> _Data provided_:

• • •

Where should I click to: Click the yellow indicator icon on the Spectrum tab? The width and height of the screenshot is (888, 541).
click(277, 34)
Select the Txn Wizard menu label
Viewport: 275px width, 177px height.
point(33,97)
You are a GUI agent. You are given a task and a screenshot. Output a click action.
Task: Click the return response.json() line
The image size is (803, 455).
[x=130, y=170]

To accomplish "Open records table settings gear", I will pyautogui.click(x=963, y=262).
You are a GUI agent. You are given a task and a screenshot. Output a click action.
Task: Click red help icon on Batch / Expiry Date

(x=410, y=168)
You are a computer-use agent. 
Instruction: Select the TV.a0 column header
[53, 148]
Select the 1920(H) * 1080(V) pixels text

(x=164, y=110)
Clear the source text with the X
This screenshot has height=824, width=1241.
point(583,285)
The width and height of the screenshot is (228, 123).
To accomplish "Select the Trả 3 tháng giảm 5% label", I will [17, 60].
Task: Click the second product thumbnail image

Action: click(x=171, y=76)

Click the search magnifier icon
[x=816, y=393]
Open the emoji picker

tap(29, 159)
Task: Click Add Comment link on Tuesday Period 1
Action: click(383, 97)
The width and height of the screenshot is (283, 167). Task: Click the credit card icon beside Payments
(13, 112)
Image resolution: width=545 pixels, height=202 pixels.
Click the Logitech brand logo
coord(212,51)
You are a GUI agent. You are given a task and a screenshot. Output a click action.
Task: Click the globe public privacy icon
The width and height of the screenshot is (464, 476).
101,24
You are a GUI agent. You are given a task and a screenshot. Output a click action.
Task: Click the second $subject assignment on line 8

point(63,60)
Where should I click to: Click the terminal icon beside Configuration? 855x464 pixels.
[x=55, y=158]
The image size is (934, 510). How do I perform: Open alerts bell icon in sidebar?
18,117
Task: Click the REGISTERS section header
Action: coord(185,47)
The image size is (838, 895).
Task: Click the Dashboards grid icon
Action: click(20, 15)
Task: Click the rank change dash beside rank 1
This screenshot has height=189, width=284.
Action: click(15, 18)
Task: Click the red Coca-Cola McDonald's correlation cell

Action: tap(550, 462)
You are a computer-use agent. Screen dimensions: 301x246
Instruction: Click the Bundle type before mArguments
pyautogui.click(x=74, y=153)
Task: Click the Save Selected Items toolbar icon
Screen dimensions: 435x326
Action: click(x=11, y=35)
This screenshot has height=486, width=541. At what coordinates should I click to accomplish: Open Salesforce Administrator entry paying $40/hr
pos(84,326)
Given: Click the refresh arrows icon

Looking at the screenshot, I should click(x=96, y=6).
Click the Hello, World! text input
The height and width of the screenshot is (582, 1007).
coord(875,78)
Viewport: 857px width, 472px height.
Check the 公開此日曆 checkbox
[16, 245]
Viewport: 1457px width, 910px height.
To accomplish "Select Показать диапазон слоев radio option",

• • •

> _Goal of the exercise_:
Please write out the records again, beginning with the line containing "Click the Hello, World! text input" and continuing through the end of the records, requests included, adding 21 to every coordinate in the answers.

> _Correct result_:
Click the Hello, World! text input
The height and width of the screenshot is (582, 1007).
coord(896,99)
Viewport: 857px width, 472px height.
Check the 公開此日曆 checkbox
[37, 266]
Viewport: 1457px width, 910px height.
To accomplish "Select Показать диапазон слоев radio option",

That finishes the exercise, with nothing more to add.